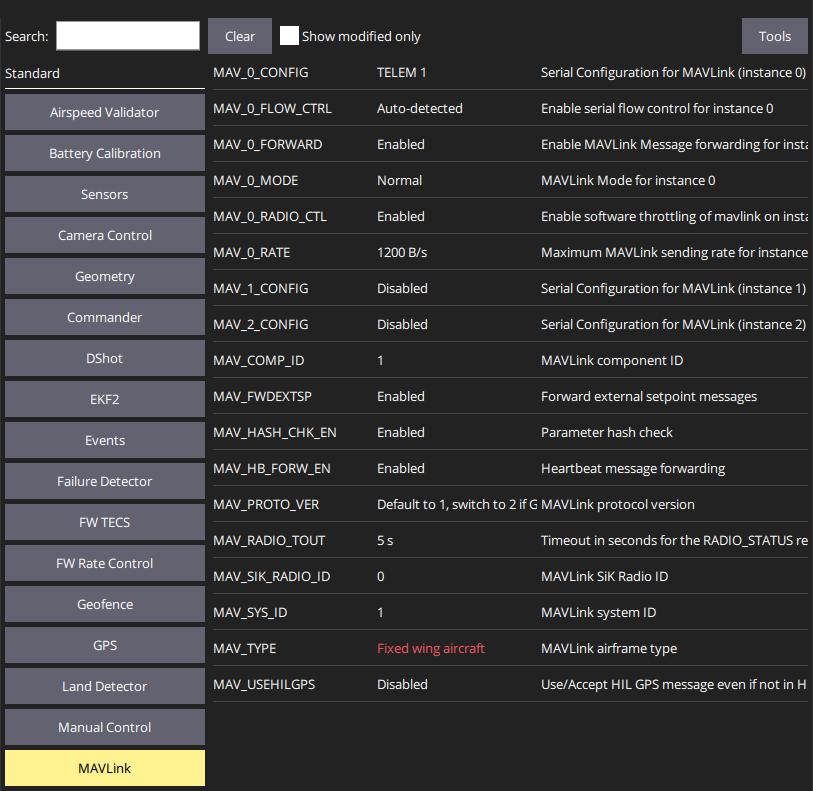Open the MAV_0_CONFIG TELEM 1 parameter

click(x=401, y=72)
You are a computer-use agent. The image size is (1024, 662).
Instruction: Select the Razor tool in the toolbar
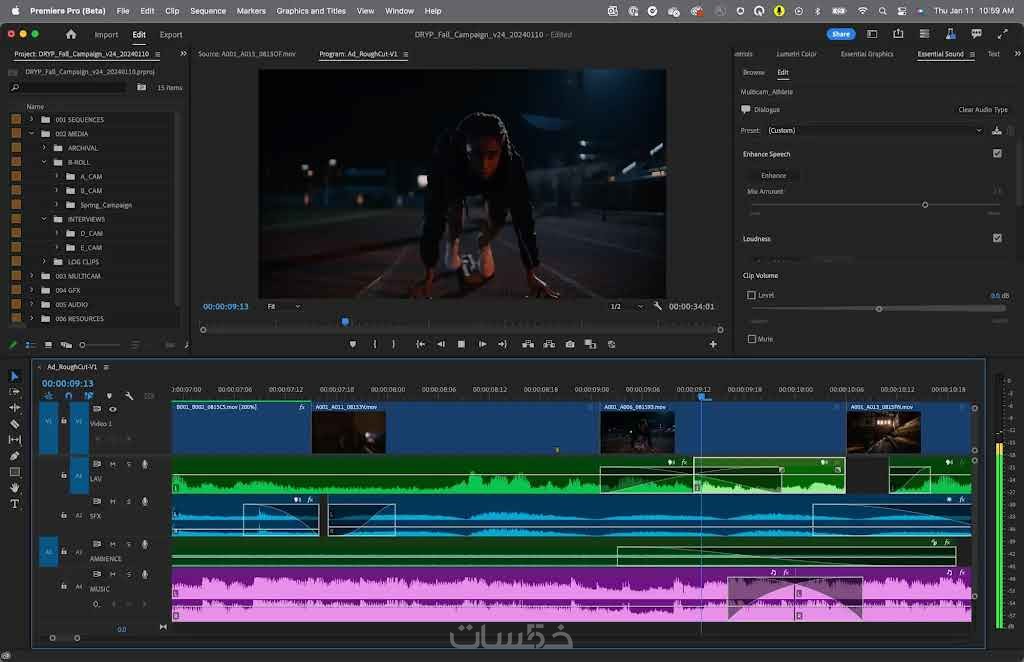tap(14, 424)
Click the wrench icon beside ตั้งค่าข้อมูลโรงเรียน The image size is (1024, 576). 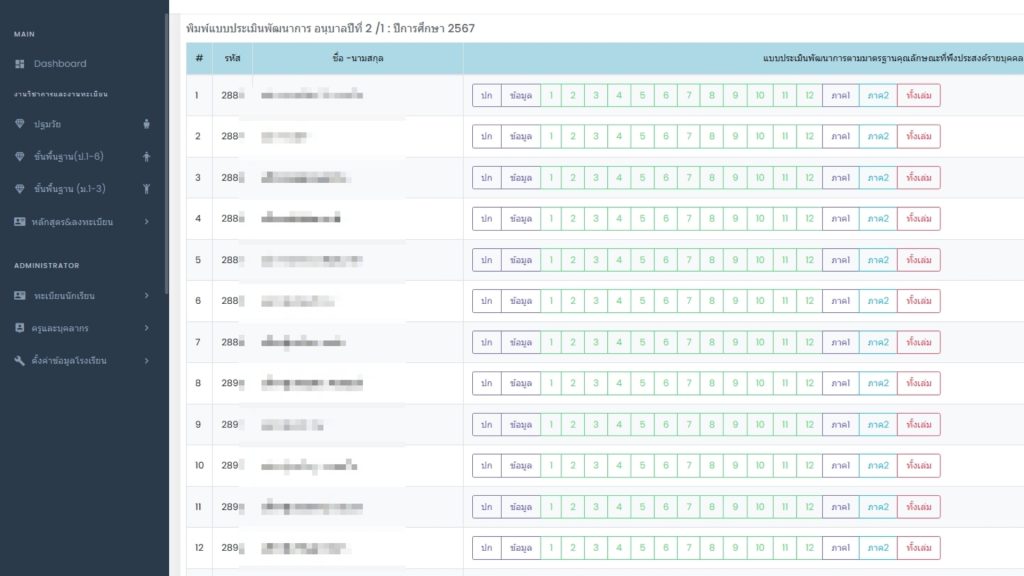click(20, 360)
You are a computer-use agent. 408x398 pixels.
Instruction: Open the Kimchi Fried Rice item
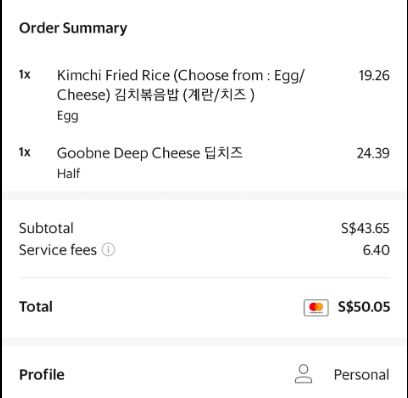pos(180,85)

※ ※ ※

=== TRY IT ===
From the records above, pull every line that carries the word "agent".

=== TASK RESPONSE ===
You are a computer-use agent. The image size is (1024, 662).
You are a computer-use agent. 408x398 pixels.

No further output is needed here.